There are three main types of international property law. Two of these are physical types of property — real and personal property. The third is intellectual property. While many laws governing property rights depend on jurisdiction, there are organizations and treaties in place that seek to protect property rights at the international level.

Real property refers to the ownership of land and immovable objects, such as buildings, found upon it. A buyers of real property in any country must remember that when purchasing real property, he or she also becomes the new owner of any outstanding issues attached to it, such as bank taxes, structural faults, or even demolition orders.
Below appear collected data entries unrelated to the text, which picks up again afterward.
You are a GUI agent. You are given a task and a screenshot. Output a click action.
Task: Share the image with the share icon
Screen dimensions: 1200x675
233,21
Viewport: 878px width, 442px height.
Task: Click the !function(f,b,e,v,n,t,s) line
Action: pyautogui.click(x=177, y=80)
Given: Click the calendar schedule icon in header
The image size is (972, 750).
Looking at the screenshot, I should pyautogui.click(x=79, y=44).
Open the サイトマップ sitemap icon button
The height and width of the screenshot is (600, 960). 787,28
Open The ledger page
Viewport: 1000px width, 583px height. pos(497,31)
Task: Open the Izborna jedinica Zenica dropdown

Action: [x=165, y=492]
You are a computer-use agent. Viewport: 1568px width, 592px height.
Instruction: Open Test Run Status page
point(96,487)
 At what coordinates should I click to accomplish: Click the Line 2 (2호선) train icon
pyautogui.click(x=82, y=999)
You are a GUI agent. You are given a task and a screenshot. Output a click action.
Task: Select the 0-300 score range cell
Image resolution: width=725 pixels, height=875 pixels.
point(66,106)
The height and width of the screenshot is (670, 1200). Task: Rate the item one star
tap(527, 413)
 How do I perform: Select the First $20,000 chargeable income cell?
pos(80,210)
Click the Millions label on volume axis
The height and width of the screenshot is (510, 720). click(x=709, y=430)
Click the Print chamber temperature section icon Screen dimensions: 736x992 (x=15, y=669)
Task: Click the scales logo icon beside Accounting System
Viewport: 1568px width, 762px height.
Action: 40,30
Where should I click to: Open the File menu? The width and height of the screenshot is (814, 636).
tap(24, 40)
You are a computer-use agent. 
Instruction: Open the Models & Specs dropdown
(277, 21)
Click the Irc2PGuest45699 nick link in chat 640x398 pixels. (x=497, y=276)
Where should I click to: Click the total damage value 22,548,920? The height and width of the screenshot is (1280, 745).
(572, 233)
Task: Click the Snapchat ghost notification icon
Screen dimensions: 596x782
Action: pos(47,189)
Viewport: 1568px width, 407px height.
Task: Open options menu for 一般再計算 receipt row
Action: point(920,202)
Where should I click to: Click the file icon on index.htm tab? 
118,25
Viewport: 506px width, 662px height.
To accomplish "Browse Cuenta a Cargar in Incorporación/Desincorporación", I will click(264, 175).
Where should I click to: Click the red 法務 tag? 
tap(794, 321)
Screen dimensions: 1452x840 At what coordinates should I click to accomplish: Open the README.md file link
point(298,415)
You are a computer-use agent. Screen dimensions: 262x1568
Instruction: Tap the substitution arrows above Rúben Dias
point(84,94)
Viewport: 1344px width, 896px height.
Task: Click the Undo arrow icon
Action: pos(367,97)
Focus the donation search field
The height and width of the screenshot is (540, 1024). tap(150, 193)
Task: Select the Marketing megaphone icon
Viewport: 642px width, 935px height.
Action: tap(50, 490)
In order to avoid scams, it is highly advisable to hire a reputable local attorney when buying property in foreign countries, especially if the buyer is unfamiliar with the language.

Books on international law.
Books on international law.

In some countries, international property law restricts the amount of property foreigners can purchase; in others, investment visas gained through making substantial property investments can be a path toward legal residency. The defining feature of real property is its immobility; all physical property that is not attached to land and can be moved from place to place is instead known as personal property.

A courthouse.
A courthouse.

Both personal and real property can, in some jurisdictions, be considered community property. The concept of community property is derived from Roman Civil Law. Spanish law inherited this and, from Spanish law, it has been adopted by many Latin American countries as well as several U.S. states.

Community property law views property acquired during a marriage to be equally owned by both spouses. There are some exceptions to this but, when investing in places subject to community property law, prior agreements between spouses regarding the ownership of certain items must be signed. Otherwise, in the event of divorce or annulment, the property will automatically be regarded as jointly owned.

Intellectual property, which is not related to physical objects but rather to the ownership of ideas, tends to be more difficult to protect in international property law. While member countries of organizations such as the WTO have agreed to acknowledge certain types of intellectual property, it is common that legal persons must assert their rights in the different countries in which they operate. Even once asserted — through copyrights, trademarks, and patents — many jurisdictions do not actively enforce laws protecting intellectual property as strictly as they do those related to real property.

The UN's World Intellectual Property Organization seeks to regulate international property law with a focus on better establishing intellectual property rights. There are several organizations that operate with a similar regulatory aim, though the authority of none of these is recognized by all countries. Another well-known institution is The International Property Rights Index. This international property law watchdog evaluates the security of both physical and intellectual property rights in different countries.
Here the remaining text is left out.